“Proof of Concept” Project Spawns Three Real-Life Ransomware Families

Three new and real ransomware families have been spawned by the open-source CryptoWire ransomware project, which is uploaded as a “proof of concept” on GitHub.

The original of this “educational” ransomware project was uploaded on GitHub in May this year by an anonymous user. CryptoWire contains a ZIP archive with the ransomware`s course code and a README file, in which the ransomware`s author is advertising their product`s features and capabilities. The project is still available for download.

According to the README file, CryptoWire utilizes the AES-256 encryption algorithm, which will lock all files that are smaller than 30MB. The ransomware is written in the Autolt scripting language and is capable of encrypting data stored on network shares, network drives, external/internal disk, USB drives and cloud applications like Dropbox, Steam, Google Drive.

Moreover, the CryptoWire`s author claims that the ransomware makes copies of the targeted files, encrypts these copies, after which it overwrites the original files ten time and deletes them permanently.
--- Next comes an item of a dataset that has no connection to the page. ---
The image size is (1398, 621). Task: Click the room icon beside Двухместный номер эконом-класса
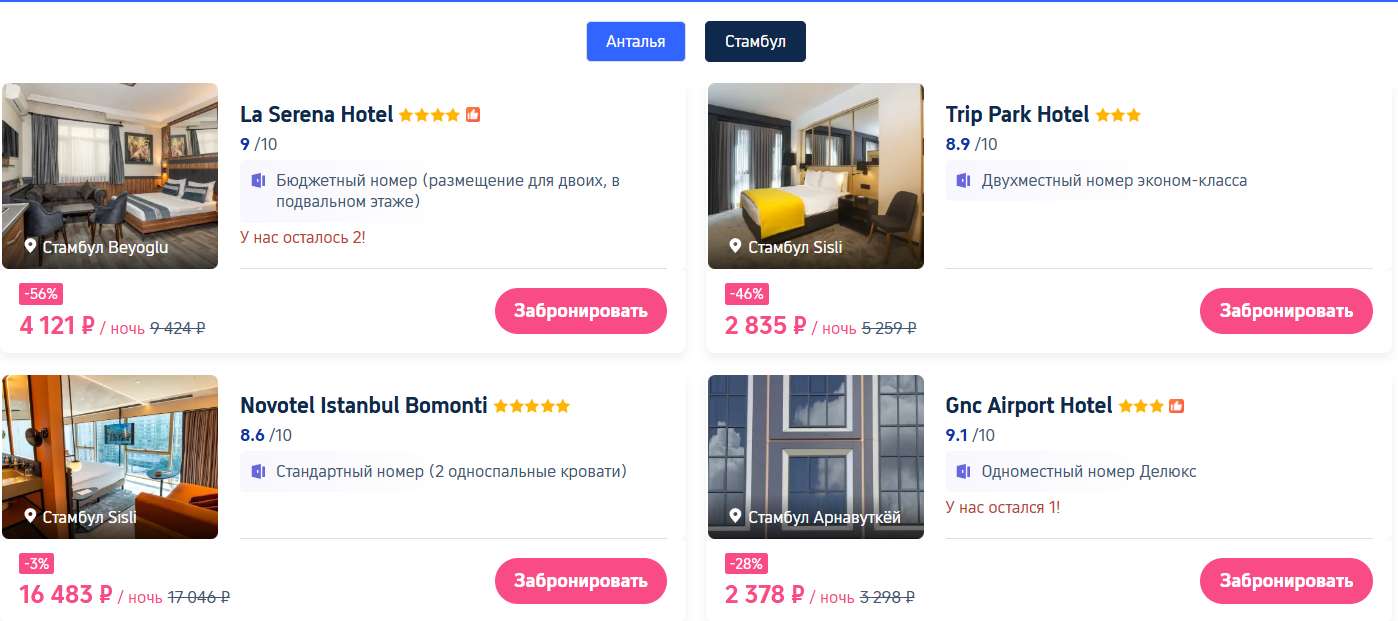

Once the file-locking process is complete, CryptoWire deletes the shadow volume copies, overwrites the RecycleBin`s content and deletes it as well. Before displaying the ransom note, the ransomware will check if the infected target is part of a domain and multiply the ransom demand by 10.

Even though CryptoWire’s author said that they uploaded the ransomware without a backend panel “to prevent skids from abusing it”, things didn’t go as planned. Two real-life CryptoWire spawns appeared which are infecting real users.

The first spawn was detected by GData malware analyst Karsten Hahn in the end of this past October. The ransomware was using the same CryptoWire name and was clearly not fully developed as one very important button for the decryption process was not in the interface.

A month later, in November, the security expert S!Ri came across the Lomix ransomware. And, the third spawn was detected just a couple of days ago again by Karsten Hahn. He discovered a CryptoWire variant, which is going by the name of UltraLocker and delivers malicious Word files via a spam campaign.

However, this type of “educational” open-source ransomware project is not the first one to go out of hand. Hidden Tear, EDA2, CryptoTrooper, and Heimdall ransomware families also appeared thanks to such “proof of concept” projects. What the authors of these projects don’t understand is that they are practically helping out crooks by doing their job and it is high time they stopped.